Or you may argue that mankind has indeed made progress in the last two millennia but that the Christmas story bears no relevance to this progress, indeed that man is master of his own destiny. You may indeed celebrate this but I ask you, where is your joy?

For indeed there has been progress, if in stops and starts. Much of mankind has been freed from tyranny and poverty and even the extremes of fear and subservience.

Whence does this progress date? Surely it dates from that one event in a stable in a small middle-eastern town. Before that time just a few peoples, the Jews, the Greeks craved freedom and were most often denied it, while even fewer believed that peace was possible without tyranny. The Prince of Peace came not as an emperor to impose order and justice but as a tradesman and a vagrant. Consider those reflections of the virgin Mary: He hath exalted the humble and meek. Never again would the humble be destined for slavery; now they could aspire to exaltation.

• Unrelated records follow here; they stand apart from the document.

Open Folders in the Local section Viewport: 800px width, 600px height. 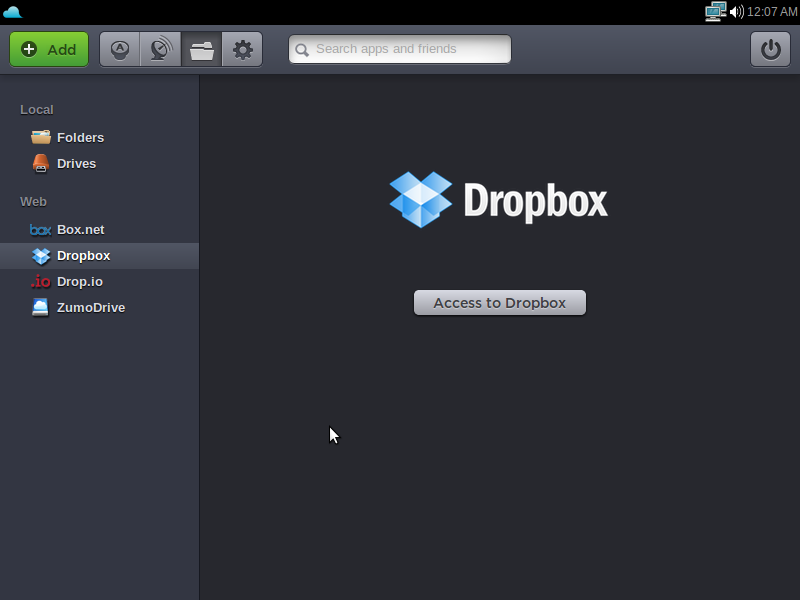click(79, 138)
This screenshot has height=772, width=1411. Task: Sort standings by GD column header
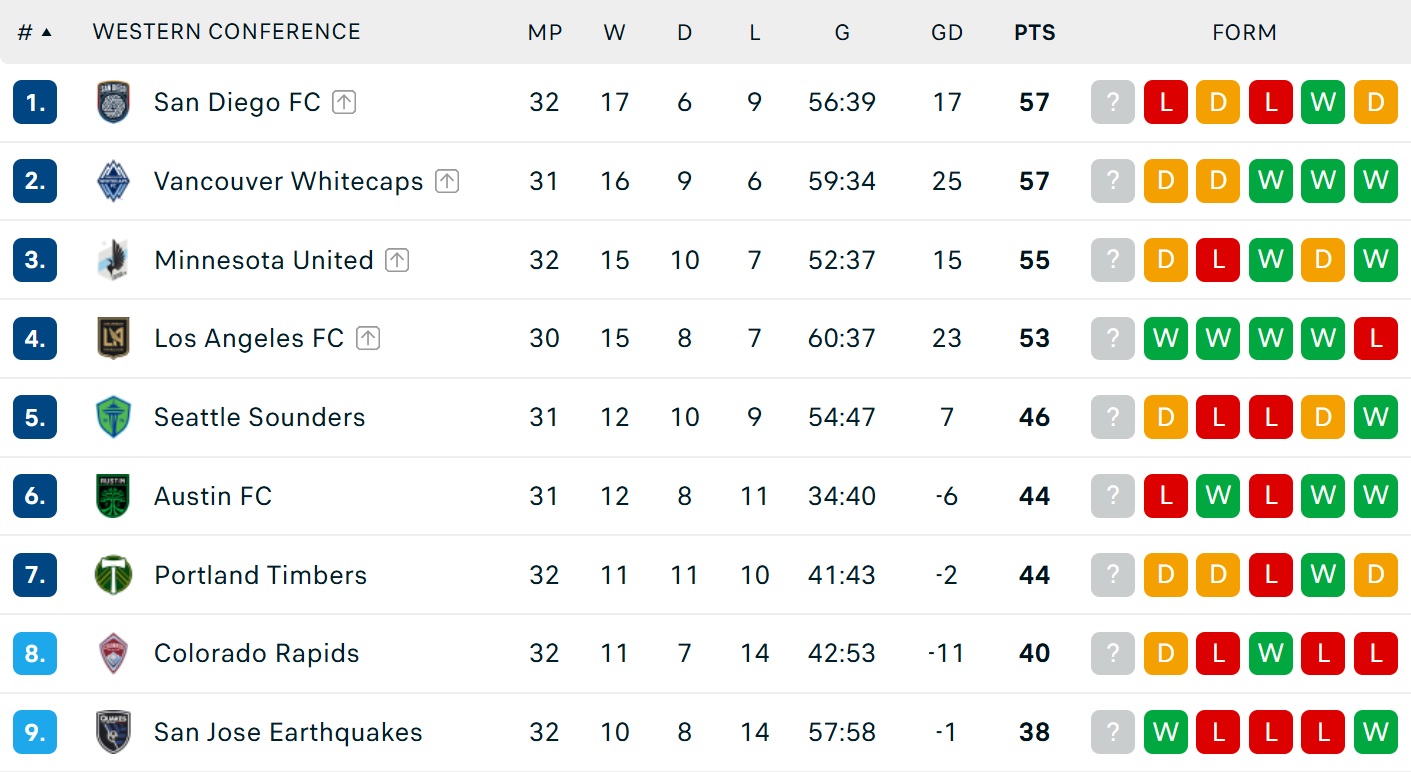[x=946, y=32]
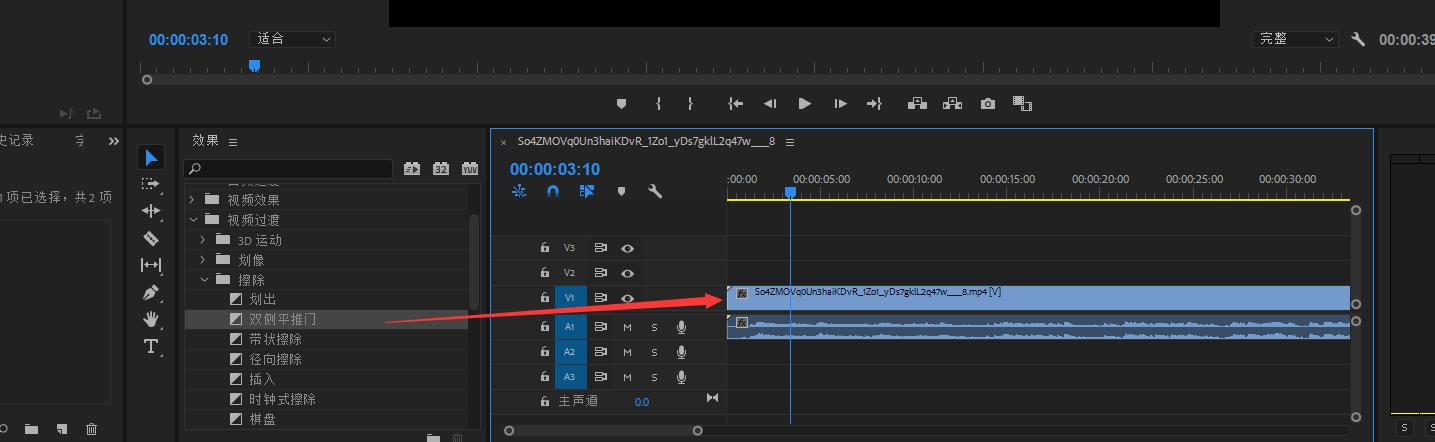Image resolution: width=1435 pixels, height=442 pixels.
Task: Open playback resolution dropdown 完整
Action: [x=1295, y=39]
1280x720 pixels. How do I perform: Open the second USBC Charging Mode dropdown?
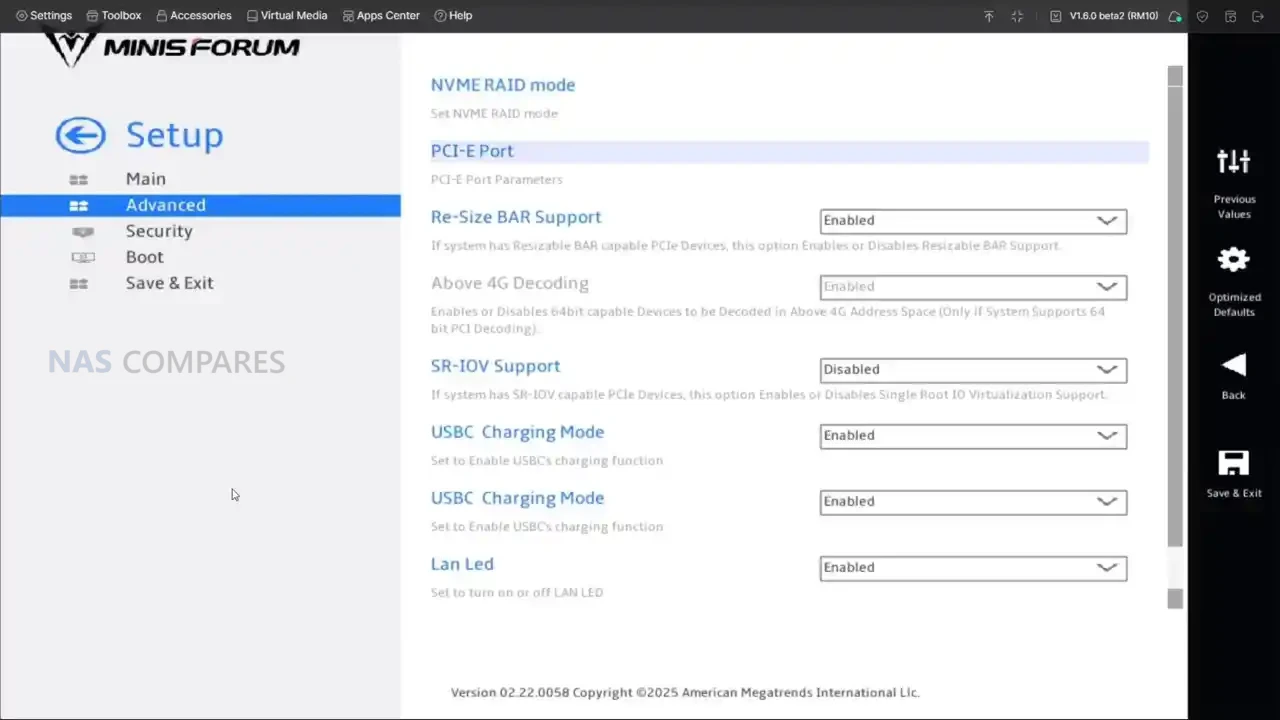[972, 502]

The echoes of the trumpet call announcing the coming of the Prince can be heard through pre-history, at least as far as the poet Homer. In the same way those who listen can see the footprints of the Prince, marching through subsequent history. He may continue to be betrayed by His generals and ill-served by His lieutenants but His army advances regardless and it is the best of armies in which to serve. It marches with joyful songs, without fear or force of weapons of this world.

I would therefore wish all men and women the happiest of Christmases and urge you to spend time in reflection during this most special of days, in whichever way you may think best.

Another quandary

What am I meant to make of the news that a former leader of this country has adopted the Catholic faith? In my time I had many vehement arguments with this church and objected mightily to the declaration of the doctrine of Papal infallibility, a matter which caused me especial concern as we had championed the enfranchisement of the Roman Catholics but, it seemed as if members of the church would be subject to the decrees of the human Pope rather than the British state. The matter was in part resolved through the good offices of Cardinal Newman although, I should say, not wholly to my satisfaction.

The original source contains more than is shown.